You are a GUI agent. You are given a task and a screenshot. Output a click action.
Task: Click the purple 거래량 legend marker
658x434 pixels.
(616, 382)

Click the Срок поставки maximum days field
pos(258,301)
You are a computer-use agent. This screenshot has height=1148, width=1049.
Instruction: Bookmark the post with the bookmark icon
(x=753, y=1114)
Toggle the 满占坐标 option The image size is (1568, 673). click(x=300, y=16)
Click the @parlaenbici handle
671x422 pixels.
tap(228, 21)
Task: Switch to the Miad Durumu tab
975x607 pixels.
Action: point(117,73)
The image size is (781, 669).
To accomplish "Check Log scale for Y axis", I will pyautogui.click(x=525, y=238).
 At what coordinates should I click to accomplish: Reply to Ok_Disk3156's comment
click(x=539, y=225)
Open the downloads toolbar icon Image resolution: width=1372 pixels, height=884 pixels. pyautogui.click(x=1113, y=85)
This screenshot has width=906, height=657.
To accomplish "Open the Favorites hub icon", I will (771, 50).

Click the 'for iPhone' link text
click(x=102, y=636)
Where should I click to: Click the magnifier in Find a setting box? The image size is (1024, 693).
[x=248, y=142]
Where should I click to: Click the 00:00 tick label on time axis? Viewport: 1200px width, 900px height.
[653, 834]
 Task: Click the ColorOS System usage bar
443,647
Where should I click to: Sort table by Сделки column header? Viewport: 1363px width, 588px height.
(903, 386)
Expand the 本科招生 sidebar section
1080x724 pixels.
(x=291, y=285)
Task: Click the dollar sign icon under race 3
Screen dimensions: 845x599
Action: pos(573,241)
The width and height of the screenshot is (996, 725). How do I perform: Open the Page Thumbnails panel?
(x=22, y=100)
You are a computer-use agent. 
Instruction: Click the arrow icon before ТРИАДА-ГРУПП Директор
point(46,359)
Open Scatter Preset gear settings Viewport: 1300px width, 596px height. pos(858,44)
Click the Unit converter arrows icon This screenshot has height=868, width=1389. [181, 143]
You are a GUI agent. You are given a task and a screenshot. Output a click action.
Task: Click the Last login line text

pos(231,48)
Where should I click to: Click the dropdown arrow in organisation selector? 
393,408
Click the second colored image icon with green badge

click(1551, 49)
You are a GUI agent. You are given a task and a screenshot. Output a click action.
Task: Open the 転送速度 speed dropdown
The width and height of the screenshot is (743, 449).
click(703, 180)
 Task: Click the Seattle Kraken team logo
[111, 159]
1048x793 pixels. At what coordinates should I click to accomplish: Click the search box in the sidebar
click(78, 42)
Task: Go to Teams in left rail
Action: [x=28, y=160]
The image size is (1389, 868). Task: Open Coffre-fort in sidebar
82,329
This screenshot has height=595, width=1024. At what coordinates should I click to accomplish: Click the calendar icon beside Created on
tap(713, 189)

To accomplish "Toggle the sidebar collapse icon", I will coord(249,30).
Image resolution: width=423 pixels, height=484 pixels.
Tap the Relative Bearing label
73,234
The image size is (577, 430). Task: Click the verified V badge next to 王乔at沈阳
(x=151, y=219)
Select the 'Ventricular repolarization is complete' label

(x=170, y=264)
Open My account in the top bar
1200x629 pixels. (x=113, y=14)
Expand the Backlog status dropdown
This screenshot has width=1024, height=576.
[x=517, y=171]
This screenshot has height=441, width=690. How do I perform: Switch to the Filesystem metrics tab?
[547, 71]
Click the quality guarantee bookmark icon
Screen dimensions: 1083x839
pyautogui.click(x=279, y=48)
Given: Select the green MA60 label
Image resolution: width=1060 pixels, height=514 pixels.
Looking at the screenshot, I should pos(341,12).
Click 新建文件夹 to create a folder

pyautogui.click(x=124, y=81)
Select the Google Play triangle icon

────────────────────────────────────────

◆ **REQUIRED ACTION**: Please return the lines above that run from the line containing "You are a computer-use agent. This" to the line containing "Task: Click the dollar sign icon under race 3", inclusive, exactly and with no other lines.

◆ **EXERCISE OUTPUT**:
You are a computer-use agent. This screenshot has height=1148, width=1049.
Instruction: Bookmark the post with the bookmark icon
(x=753, y=1114)
Toggle the 满占坐标 option The image size is (1568, 673). click(x=300, y=16)
Click the @parlaenbici handle
671x422 pixels.
tap(228, 21)
Task: Switch to the Miad Durumu tab
975x607 pixels.
Action: point(117,73)
The image size is (781, 669).
To accomplish "Check Log scale for Y axis", I will pyautogui.click(x=525, y=238).
 At what coordinates should I click to accomplish: Reply to Ok_Disk3156's comment
click(x=539, y=225)
Open the downloads toolbar icon Image resolution: width=1372 pixels, height=884 pixels. pyautogui.click(x=1113, y=85)
This screenshot has width=906, height=657.
To accomplish "Open the Favorites hub icon", I will (771, 50).

Click the 'for iPhone' link text
click(x=102, y=636)
Where should I click to: Click the magnifier in Find a setting box? The image size is (1024, 693).
[x=248, y=142]
Where should I click to: Click the 00:00 tick label on time axis? Viewport: 1200px width, 900px height.
[653, 834]
 Task: Click the ColorOS System usage bar
443,647
Where should I click to: Sort table by Сделки column header? Viewport: 1363px width, 588px height.
(903, 386)
Expand the 本科招生 sidebar section
1080x724 pixels.
(x=291, y=285)
Task: Click the dollar sign icon under race 3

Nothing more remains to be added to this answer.